§ **PROVIDED INFORMATION**:

'''

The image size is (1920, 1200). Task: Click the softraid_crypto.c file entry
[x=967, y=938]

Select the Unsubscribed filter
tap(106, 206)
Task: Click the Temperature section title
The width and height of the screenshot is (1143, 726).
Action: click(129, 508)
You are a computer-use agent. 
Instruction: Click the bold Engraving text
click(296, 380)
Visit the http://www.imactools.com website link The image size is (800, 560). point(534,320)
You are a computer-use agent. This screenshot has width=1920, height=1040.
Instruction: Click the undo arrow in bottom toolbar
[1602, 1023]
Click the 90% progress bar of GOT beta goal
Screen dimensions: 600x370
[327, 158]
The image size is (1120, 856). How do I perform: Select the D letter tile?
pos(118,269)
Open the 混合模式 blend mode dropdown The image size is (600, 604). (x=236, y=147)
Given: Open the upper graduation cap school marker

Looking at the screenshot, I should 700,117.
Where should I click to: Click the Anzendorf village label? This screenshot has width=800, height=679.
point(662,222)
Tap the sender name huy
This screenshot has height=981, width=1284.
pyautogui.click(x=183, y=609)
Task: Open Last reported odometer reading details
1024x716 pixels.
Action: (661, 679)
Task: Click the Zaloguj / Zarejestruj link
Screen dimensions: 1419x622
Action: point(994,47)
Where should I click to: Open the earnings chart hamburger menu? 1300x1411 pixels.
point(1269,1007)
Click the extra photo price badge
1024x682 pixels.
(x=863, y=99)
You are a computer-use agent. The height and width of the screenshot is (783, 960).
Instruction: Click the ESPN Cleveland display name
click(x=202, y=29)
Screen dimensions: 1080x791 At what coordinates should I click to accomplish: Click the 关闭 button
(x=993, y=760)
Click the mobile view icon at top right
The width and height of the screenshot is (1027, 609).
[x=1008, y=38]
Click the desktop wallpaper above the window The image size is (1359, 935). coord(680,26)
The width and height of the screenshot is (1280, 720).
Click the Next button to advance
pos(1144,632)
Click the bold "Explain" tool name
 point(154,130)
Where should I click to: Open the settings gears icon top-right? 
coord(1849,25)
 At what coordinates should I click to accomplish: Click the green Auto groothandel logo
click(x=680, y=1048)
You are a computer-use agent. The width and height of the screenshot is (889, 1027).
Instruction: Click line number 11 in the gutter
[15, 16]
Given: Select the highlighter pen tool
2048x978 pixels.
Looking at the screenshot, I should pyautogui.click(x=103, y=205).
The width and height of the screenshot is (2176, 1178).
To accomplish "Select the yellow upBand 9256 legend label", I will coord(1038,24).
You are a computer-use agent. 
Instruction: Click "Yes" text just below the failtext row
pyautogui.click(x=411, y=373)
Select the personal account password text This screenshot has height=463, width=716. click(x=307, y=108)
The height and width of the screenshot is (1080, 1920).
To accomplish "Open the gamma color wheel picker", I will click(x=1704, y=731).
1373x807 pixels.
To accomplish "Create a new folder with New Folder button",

'''

§ **WRITTEN INSTRUCTION**: Rewrite every line of the listing above as a JSON list of strings, one string per line, leaving out blank lines.

§ **SOLVED EXERCISE**:
[
  "The image size is (1920, 1200). Task: Click the softraid_crypto.c file entry",
  "[x=967, y=938]",
  "Select the Unsubscribed filter",
  "tap(106, 206)",
  "Task: Click the Temperature section title",
  "The width and height of the screenshot is (1143, 726).",
  "Action: click(129, 508)",
  "You are a computer-use agent. ",
  "Instruction: Click the bold Engraving text",
  "click(296, 380)",
  "Visit the http://www.imactools.com website link The image size is (800, 560). point(534,320)",
  "You are a computer-use agent. This screenshot has width=1920, height=1040.",
  "Instruction: Click the undo arrow in bottom toolbar",
  "[1602, 1023]",
  "Click the 90% progress bar of GOT beta goal",
  "Screen dimensions: 600x370",
  "[327, 158]",
  "The image size is (1120, 856). How do I perform: Select the D letter tile?",
  "pos(118,269)",
  "Open the 混合模式 blend mode dropdown The image size is (600, 604). (x=236, y=147)",
  "Given: Open the upper graduation cap school marker",
  "Looking at the screenshot, I should 700,117.",
  "Where should I click to: Click the Anzendorf village label? This screenshot has width=800, height=679.",
  "point(662,222)",
  "Tap the sender name huy",
  "This screenshot has height=981, width=1284.",
  "pyautogui.click(x=183, y=609)",
  "Task: Open Last reported odometer reading details",
  "1024x716 pixels.",
  "Action: (661, 679)",
  "Task: Click the Zaloguj / Zarejestruj link",
  "Screen dimensions: 1419x622",
  "Action: point(994,47)",
  "Where should I click to: Open the earnings chart hamburger menu? 1300x1411 pixels.",
  "point(1269,1007)",
  "Click the extra photo price badge",
  "1024x682 pixels.",
  "(x=863, y=99)",
  "You are a computer-use agent. The height and width of the screenshot is (783, 960).",
  "Instruction: Click the ESPN Cleveland display name",
  "click(x=202, y=29)",
  "Screen dimensions: 1080x791 At what coordinates should I click to accomplish: Click the 关闭 button",
  "(x=993, y=760)",
  "Click the mobile view icon at top right",
  "The width and height of the screenshot is (1027, 609).",
  "[x=1008, y=38]",
  "Click the desktop wallpaper above the window The image size is (1359, 935). coord(680,26)",
  "The width and height of the screenshot is (1280, 720).",
  "Click the Next button to advance",
  "pos(1144,632)",
  "Click the bold \"Explain\" tool name",
  " point(154,130)",
  "Where should I click to: Open the settings gears icon top-right? ",
  "coord(1849,25)",
  " At what coordinates should I click to accomplish: Click the green Auto groothandel logo",
  "click(x=680, y=1048)",
  "You are a computer-use agent. The width and height of the screenshot is (889, 1027).",
  "Instruction: Click line number 11 in the gutter",
  "[15, 16]",
  "Given: Select the highlighter pen tool",
  "2048x978 pixels.",
  "Looking at the screenshot, I should pyautogui.click(x=103, y=205).",
  "The width and height of the screenshot is (2176, 1178).",
  "To accomplish \"Select the yellow upBand 9256 legend label\", I will coord(1038,24).",
  "You are a computer-use agent. ",
  "Instruction: Click \"Yes\" text just below the failtext row",
  "pyautogui.click(x=411, y=373)",
  "Select the personal account password text This screenshot has height=463, width=716. click(x=307, y=108)",
  "The height and width of the screenshot is (1080, 1920).",
  "To accomplish \"Open the gamma color wheel picker\", I will click(x=1704, y=731).",
  "1373x807 pixels.",
  "To accomplish \"Create a new folder with New Folder button\","
]